OUT OF BOUNDS

La fantascienza fa la storia

a cura di Matteo Lupetti
La fantascienza fa la storia

La fantascienza cerca modi alternativi di dar senso all’universo, come ha affermato durante un incontro del Trieste Science+Fiction Festival lo scrittore statunitense Ted Chiang, autore di racconti di fantascienza come “Storia della tua vita” (incluso in Storie della tua vita e altri racconti, Ne/oN, 2025) da cui è stato tratto il film Arrival (Denis Villeneuve, 2016).

Dal 2022 il Trieste Science+Fiction Festival ospita anche una particolare sezione dedicata al videogioco, in pratica un sottofestival chiamato IVIPRO Days e organizzato in collaborazione con l’associazione Italian Videogame Program (IVIPRO). IVIPRO nasce con l’obiettivo di favorire i contatti tra studi di sviluppo di videogiochi e istituzioni, enti e organizzazioni che vogliano in qualche modo usare il videogioco per parlare di culture, storie e territori dell’Italia. Ma le attività di IVIPRO si sono espanse nel tempo, per esempio con iniziative per le scuole (Play/Ground e Press Start to Learn), l’organizzazione di un archivio videoludico (al momento non accessibile al pubblico) e corsi di game design per la creazione di videogiochi legati al patrimonio culturale e al territorio. E anche gli IVIPRO Days sono in qualche modo cambiati, passando da evento piuttosto istituzionale a una più ampia discussione sui rapporti tra videogiochi, media e culture.

Nell’edizione 2025, iniziata come ormai d’abitudine online e continuata in presenza a Trieste, gli IVIPRO Days hanno anche guadagnato per la prima volta un’intera giornata più esplicitamente indirizzata a chi lavora o vuole lavorare nel settore e dedicata principalmente all’incontro con rappresentanti di industrie videoludiche estere (in questo caso di Slovacchia, Austria, Serbia e Croazia). Da come ne ho parlato, anche se gli IVIPRO Days si svolgono all’interno del Trieste Science+Fiction Festival non sembrerebbero un evento di videogioco fantascientifico o più in generale di fantascienza. Ed eppure lo sono, perché il videogioco è tutto fantascientifico.

Ted Chiang and Vera Gheno at Trieste Science+Fiction.

> _COMPITI DA SVOLGERE_
1. Restituisci senza alcuna modifica il passo del testo sul Trieste Science+Fiction Festival che comincia con "La fantascienza cerca" e termina con "(Denis Villeneuve, 2016).".
2. Nel testo sul Trieste Science+Fiction Festival, da quale anno il festival ospita una sezione dedicata al videogioco?
3. Prosegui il testo sul Trieste Science+Fiction Festival dal punto in cui si interrompe.
Il materiale non serve a nulla in questo caso.

> _DATI RIPORTATI_
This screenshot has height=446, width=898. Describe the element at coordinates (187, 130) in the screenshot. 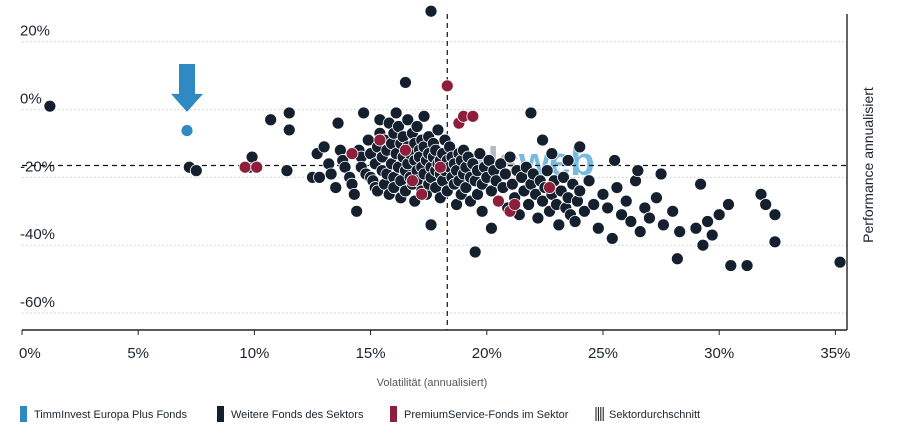

I see `timminvest-fund-point` at that location.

> _RISPOSTE_
1.
La fantascienza cerca modi alternativi di dar senso all’universo, come ha affermato durante un incontro del Trieste Science+Fiction Festival lo scrittore statunitense Ted Chiang, autore di racconti di fantascienza come “Storia della tua vita” (incluso in Storie della tua vita e altri racconti, Ne/oN, 2025) da cui è stato tratto il film Arrival (Denis Villeneuve, 2016).

2. Dal 2022.

3.
Anni fa sostenni questa tesi per il numero zero della sfortunata rivista italiana Kuma realizzata da Stay Nerd con il supporto di Lazio Innova. Affermai che “ogni videogioco è fantascientifico”, richiamando esplicitamente, ed espandendo, la proposta di vedere il videogioco “come in generale un meta-medium del genere cyberpunk”avanzata dallo studioso di narrazioni speculative Pawe? Frelik nel capitolo dedicato al videogioco in The Routledge Companion to Cyberpunk Culture (a cura di Anna McFarlane, Lars Schmeink, Graham Murphy, Routledge, 2019). Per Frelik il videogioco può essere visto come un medium cyberpunk perché riflette a volte esplicitamente e a volte implicitamente l’evoluzione del nostro rapporto cyborg con tecnologia, mondi (realtà) virtuali e l’industria che controlla questi mondi. Frelik stava riprendendo la proposta di Brooks Landon (“Diegetic or Digital? The Convergence of Science-Fiction Literature and Science-Fiction Film in Hypermedia”, in Alien Zone II The Spaces of Science Fiction Cinema, a cura di Annette Kuhn, Verso, 1999) per cui il cinema è, nel suo complesso, un medium fantascientifico, soprattutto ma non solo nel suo primo periodo (1894-1906), in quanto sarebbe nato non come narrazione ma come spettacolo “per suscitare lo stesso senso di meraviglia e di scoperta suscitato dalla letteratura fantascientifica”. Si potrebbe dire una cosa simile del videogioco, anche qui partendo dal videogioco delle origini e dal suo uso per mettere alla prova e dimostrare le potenzialità della tecnologia informatica. Dal punto di vista narrativo, se la fantascienza ci propone qualcosa di comparabile a lunghi ed elaborati esperimenti mentali (i modi alternativi di dar senso all’universo di cui parlava Chiang), il videogioco ci permette effettivamente di giocare con questi esperimenti (fanta)scientifici. Nel videogioco di troviamo spesso in mondi che funzionano diversamente da quello fisico, ma si tratta comunque di mondi internamente coerenti e almeno apparentemente prevedibili, mondi di cui scopriamo il funzionamento attraverso tentativi e fallimenti. Cioè, appunto, facendo esperimenti.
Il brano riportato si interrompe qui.